Estamos tão sufocados por notícias tristes e infames que já não conseguimos reagir a todas. Às vezes uma delas chega tão colada à anterior que mal dá tempo para a indignação. Mas no meio desses acontecimentos terríveis, alguns saltam das páginas do noticiário e me atingem como um punhal. Há poucos dias, um fato que não virou manchete nos jornais, fez isso comigo.

O local: uma padaria e confeitaria de Ipanema, o icônico bairro do Rio de Janeiro. Era 7h20 da manhã quando Eduardo Pires de Magalhães entrou no local pedindo que alguém chamasse o SAMU. Tinha sangue na camisa de tanto tossir, resultado da tuberculose que corroia seus pulmões de usuário de crack e morador de rua há quatro anos. Pouco depois, Eduardo caiu morto no meio da padaria.

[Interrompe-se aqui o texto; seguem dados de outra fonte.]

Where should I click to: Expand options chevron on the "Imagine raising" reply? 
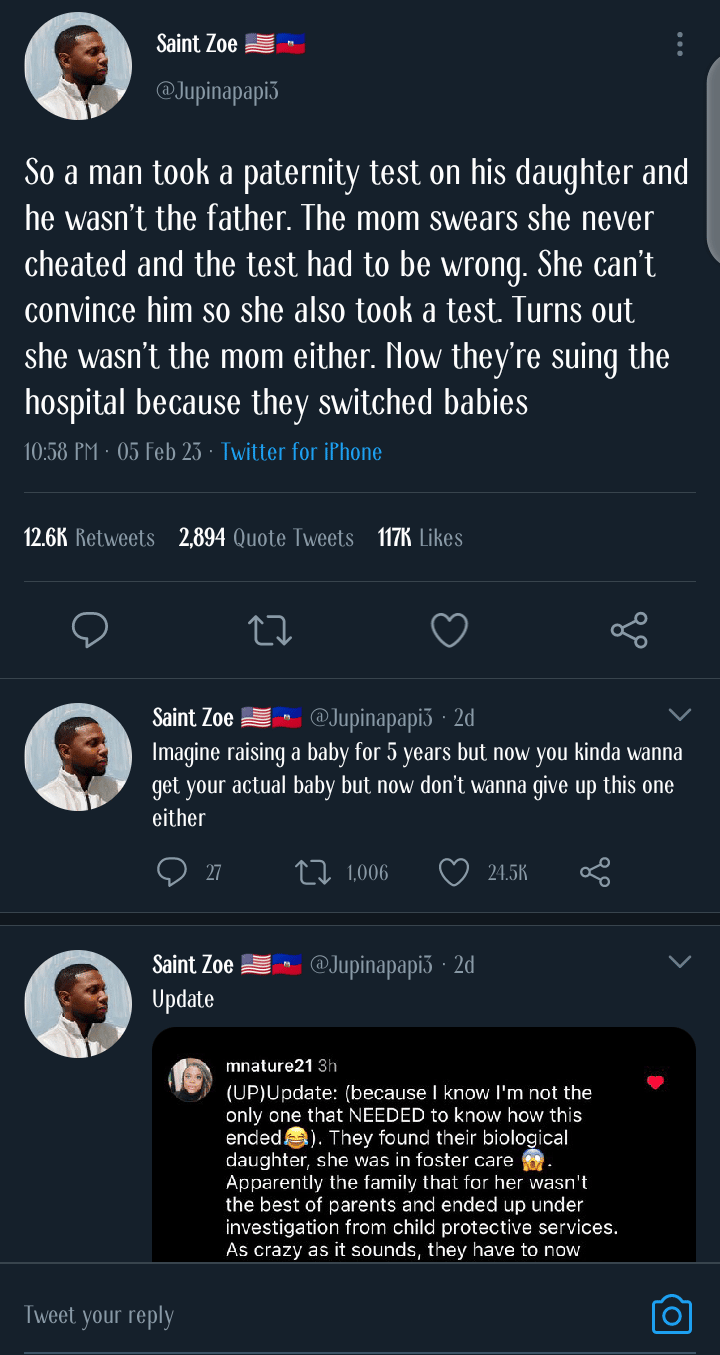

A história seria dramática por si só, mas o que se seguiu à morte dele foi o que acabou comigo. Para não perder o lucro do dia, o responsável pelo estabelecimento cobriu o corpo do homem de 40 anos com sacos pretos de lixo. Um cliente chegou a questionar essa atitude e ouviu : “Ninguém teve humanidade quando ele estava jogado na rua. Agora que morreu jogado na minha padaria querem que eu tenha humanidade”. Os fregueses continuaram tomando seu café com croissants a poucos metros de Eduardo, enquanto a Defesa Civil não chegava para remover o “incômodo” dali.

Lembrei que há alguns anos estava almoçando com meu marido nas mesinhas de rua de um restaurante da Recoleta,  bairro de Buenos Aires. Fazia um dia lindo, estávamos alegres por estarmos num país que a gente adora, o ojo de bife com papas fritas estava delicioso . Nisso chega uma jovem, grávida de uns oito meses, pedindo dinheiro ou comida. Ela se dirigiu primeiro à mesa ao lado da nossa  onde estavam dois casais. Eles olharam a moça com desprezo e responderam um ríspido “não”. Mal ela se afasta, escuto a senhora (loira oxigenada, como diria Chico Buarque) falar em bom português ” que nojo, essa gente se enche de filhos e ainda tem audácia de vir aqui estragar o almoço da gente”. Quem estragou meu almoço, meu humor, meu dia foi ela, a falsa loira, com seus muitos anéis de ouro e bolsa de grife.

Olhando retrospectivamente, percebo que aquilo era um prenúncio de tempos sombrios. Deus está na boca de muitos, mas quem parece estar no comando é o seu maior adversário. Ou são divinos o egoísmo, o preconceito e a indiferença com aqueles que não se encaixam, não possuem bens, nem importam a ninguém ? Como Eduardo que morreu atrapalhando o desjejum dos cariocas, completamente sozinho porque dias antes, ao perceber que estava muito mal, pediu para alguém cuidar dos dois cachorros, seus companheiros inseparáveis. No dia seguinte, capas de jornal estampavam fotos de candidatos prometendo resolver todos os problemas da cidade, inclusive cuidar dos mais pobres. Sobre Eduardo, nem nota de rodapé.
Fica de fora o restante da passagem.